Deep Dive: Netcode Optimization with Fine-Grained Visibility and Multi-Packets
Thursday, January 01, 2026Deep Dive: Netcode Optimization with Fine-Grained Visibility and Multi-Packets
Creating a smooth multiplayer experience is one of the hardest challenges in game development. As player counts rise and gameplay complexity grows, the bandwidth requirements for state synchronization can skyrocket. Recently, the technical series over at Wirepair.org explored cutting-edge methods to solve these problems.
In this article, we are breaking down the concepts of Fine-Grained Visibility and Multi-Packet optimization to help you understand how modern netcode reduces latency and bandwidth usage.
The Problem: Bandwidth and the "N²" Issue
In a naive multiplayer implementation, the server sends the state of every entity to every client. If you have 10 players and 100 NPCs, that is manageable. But what happens when you have 100 players and 5,000 entities?
Sending updates for 5,000 objects to 100 clients results in a massive data flood. Most of this data is wasted because a client cannot possibly interact with or see entities on the other side of the map. This is where optimization becomes critical.
Part 1: Fine-Grained Visibility
The first pillar of optimization discussed is Fine-Grained Visibility. While basic "distance culling" (hiding objects far away) is standard, fine-grained visibility takes this much further to ensure clients only receive data they actually need.
Interest Management
Fine-grained visibility relies on robust Interest Management. The server categorizes what a client "cares about" based on several factors:
- Spatial Partitioning: Using data structures like Octrees or BSP trees to quickly determine which entities are near a player.
- Line of Sight (Raycasting):strong> Even if an enemy is close, if they are behind a thick wall, do they need to be updated? Fine-grained systems often cull entities that are occluded to save bandwidth on animation states and position updates.
- Gameplay Relevance: A player driving a car doesn't need the intricate physics data of a boat on the other side of the river. Prioritizing updates based on what impacts the player immediately is key.
By implementing these checks, the server stops sending "noise" to the client. This reduces the CPU load on the server (less serialization) and the bandwidth load on the client.
The "Multi-Packet" Approach
The second half of the first optimization strategy involves how data is physically sent over the wire.
Standard networking often involves sending a separate packet for every event or update. However, UDP/TCP headers have overhead. Sending 100 small packets is inefficient due to header bloat.
Multi-Packets (or Packet Coalescing) solve this by bundling multiple entity updates into a single network packet.
- Reliability: Instead of acking 50 small packets, the client acks one large bundle.
- Throughput: You maximize the usage of the MTU (Maximum Transmission Unit), filling the packet to the brim with useful data rather than headers.
- Prioritization: Critical updates (like shots fired) can be sent immediately in their own packet, while mundane updates (like a grass swaying) can be bundled into the next multi-packet cycle.

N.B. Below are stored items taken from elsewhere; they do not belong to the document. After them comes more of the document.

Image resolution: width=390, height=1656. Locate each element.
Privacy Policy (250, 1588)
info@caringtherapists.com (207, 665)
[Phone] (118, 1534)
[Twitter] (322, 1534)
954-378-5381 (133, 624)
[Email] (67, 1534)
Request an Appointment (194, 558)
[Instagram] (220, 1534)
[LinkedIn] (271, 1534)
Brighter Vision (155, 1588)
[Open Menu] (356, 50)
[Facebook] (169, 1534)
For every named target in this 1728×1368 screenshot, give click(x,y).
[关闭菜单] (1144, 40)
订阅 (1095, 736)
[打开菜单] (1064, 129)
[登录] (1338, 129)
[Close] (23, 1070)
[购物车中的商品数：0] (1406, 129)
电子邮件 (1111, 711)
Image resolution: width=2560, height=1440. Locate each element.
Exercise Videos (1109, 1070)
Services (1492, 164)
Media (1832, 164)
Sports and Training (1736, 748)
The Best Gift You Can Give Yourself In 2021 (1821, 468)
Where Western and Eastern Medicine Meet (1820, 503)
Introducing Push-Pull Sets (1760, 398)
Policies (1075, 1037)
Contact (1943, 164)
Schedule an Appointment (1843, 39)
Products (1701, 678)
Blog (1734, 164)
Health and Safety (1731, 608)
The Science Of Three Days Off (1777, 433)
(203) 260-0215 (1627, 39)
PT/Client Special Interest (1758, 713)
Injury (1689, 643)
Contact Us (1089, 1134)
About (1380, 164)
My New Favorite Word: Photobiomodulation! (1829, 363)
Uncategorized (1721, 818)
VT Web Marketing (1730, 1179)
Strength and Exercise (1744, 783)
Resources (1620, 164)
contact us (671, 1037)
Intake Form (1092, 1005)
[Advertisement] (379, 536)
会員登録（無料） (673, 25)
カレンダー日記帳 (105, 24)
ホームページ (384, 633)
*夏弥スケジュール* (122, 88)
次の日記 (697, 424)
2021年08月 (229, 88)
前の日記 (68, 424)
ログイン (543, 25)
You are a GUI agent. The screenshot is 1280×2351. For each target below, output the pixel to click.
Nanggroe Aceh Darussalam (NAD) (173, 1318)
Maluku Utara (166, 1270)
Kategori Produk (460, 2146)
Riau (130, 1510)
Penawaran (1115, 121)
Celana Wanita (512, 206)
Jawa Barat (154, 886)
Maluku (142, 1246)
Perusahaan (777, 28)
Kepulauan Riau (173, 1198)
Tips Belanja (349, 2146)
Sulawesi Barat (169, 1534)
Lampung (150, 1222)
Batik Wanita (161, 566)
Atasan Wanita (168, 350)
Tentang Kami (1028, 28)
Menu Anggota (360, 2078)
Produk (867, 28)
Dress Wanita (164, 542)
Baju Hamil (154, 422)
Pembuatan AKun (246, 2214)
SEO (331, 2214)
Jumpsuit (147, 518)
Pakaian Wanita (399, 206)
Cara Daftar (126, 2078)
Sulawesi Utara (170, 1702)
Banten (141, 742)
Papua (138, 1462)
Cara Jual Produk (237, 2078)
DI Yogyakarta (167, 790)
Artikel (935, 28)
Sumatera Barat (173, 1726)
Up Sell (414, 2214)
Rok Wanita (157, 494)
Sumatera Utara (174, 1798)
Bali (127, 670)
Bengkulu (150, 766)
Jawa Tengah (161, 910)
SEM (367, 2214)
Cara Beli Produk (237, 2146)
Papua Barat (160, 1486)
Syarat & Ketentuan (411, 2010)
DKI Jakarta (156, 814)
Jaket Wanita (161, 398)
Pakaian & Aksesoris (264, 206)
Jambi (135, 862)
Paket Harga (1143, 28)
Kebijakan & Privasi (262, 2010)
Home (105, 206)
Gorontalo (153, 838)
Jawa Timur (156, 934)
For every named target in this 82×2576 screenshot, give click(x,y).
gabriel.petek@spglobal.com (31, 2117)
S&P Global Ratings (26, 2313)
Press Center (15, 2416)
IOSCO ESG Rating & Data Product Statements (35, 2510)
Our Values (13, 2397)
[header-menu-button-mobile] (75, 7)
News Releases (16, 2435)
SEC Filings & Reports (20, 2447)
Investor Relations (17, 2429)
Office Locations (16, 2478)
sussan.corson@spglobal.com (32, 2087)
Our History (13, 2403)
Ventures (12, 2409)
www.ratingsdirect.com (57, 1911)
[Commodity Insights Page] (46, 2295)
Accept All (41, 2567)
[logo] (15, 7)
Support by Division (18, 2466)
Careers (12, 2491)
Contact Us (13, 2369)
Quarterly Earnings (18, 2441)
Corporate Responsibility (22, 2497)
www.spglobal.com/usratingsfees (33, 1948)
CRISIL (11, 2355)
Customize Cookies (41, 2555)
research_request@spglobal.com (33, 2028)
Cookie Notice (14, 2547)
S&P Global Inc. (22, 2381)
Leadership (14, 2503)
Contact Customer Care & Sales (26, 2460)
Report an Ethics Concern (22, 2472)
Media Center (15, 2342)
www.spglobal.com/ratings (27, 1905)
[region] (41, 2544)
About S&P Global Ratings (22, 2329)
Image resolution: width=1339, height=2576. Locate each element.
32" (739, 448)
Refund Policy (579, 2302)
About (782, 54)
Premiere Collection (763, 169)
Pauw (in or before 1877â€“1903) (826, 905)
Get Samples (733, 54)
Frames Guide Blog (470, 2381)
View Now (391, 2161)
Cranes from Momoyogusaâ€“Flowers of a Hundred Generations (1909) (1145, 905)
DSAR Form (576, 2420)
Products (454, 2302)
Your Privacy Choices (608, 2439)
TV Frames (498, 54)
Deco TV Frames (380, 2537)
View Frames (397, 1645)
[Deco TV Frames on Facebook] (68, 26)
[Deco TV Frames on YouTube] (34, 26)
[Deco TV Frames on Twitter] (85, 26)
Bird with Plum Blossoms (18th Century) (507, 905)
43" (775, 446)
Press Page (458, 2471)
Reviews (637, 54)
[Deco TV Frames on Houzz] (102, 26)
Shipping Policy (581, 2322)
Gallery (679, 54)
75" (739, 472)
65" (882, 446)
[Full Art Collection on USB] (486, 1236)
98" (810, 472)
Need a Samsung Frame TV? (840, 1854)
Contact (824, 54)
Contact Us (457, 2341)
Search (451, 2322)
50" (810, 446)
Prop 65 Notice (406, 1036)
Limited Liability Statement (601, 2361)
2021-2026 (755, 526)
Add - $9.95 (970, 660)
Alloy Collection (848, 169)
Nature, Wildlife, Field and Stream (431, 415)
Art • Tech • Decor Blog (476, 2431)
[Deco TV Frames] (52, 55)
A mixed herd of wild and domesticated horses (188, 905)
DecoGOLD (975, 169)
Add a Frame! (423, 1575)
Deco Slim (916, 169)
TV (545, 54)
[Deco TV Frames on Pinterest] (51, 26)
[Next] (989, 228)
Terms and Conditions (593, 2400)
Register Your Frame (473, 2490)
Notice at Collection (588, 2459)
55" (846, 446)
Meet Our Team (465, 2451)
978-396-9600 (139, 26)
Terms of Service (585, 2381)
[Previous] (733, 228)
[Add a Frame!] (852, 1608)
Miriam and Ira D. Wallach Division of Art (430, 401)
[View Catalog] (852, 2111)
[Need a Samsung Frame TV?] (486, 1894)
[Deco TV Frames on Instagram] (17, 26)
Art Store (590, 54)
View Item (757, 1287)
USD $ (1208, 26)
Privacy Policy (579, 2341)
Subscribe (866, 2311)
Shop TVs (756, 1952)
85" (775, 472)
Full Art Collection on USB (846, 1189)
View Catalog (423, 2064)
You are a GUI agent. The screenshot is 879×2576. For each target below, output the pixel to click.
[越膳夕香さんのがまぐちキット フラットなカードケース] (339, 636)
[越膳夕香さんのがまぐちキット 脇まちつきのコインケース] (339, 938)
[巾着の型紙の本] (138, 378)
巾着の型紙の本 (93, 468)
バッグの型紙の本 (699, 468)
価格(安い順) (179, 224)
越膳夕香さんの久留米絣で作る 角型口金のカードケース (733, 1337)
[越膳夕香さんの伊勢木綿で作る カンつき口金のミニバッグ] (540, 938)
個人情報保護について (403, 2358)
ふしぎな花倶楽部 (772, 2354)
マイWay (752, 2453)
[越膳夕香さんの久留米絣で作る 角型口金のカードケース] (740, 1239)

Part 2: Advanced Optimization Strategies
Once visibility and packet bundling are in place, the next step is optimizing the data inside those packets. The second part of the optimization series focuses on squeezing every bit of performance out of the data stream.
Delta Compression
Sending the full state of an object (X, Y, Z, Rotation, Velocity) 60 times a second is redundant. Delta compression involves only sending what changed since the last update.
- If a player is standing still, send zero bytes for position.
- If a player is moving in a straight line, perhaps only send a velocity vector and let the client extrapolate.
- This drastically reduces the average packet size, allowing you to fit more entity updates into a single multi-packet.
Quantization
Network engineers often use Quantization to reduce data size. Instead of sending a 32-bit float (4 bytes) for a position coordinate, you might send a 16-bit integer (2 bytes).
By sacrificing a tiny bit of precision—which is unnoticeable in a fast-paced game—you can cut your bandwidth usage in half for positional data. Combined with fine-grained visibility, this ensures that the limited bandwidth you have is used for maximum impact.
Packet Prioritization Queue
Not all packets are created equal. Advanced netcode implementations utilize a priority queue:
- High Priority: Player input, weapon shots, player deaths.
- Medium Priority: Player movement, nearby NPCs.
- Low Priority: Ambient effects, weather changes, distant chat messages.
When the network buffer is full, the system drops low-priority packets first to ensure gameplay mechanics remain responsive.
Conclusion
Optimizing netcode is a balancing act between precision, bandwidth, and CPU overhead. By adopting Fine-Grained Visibility, developers ensure clients aren't overwhelmed with irrelevant data. By utilizing Multi-Packets and Delta Compression, they ensure the network is used efficiently.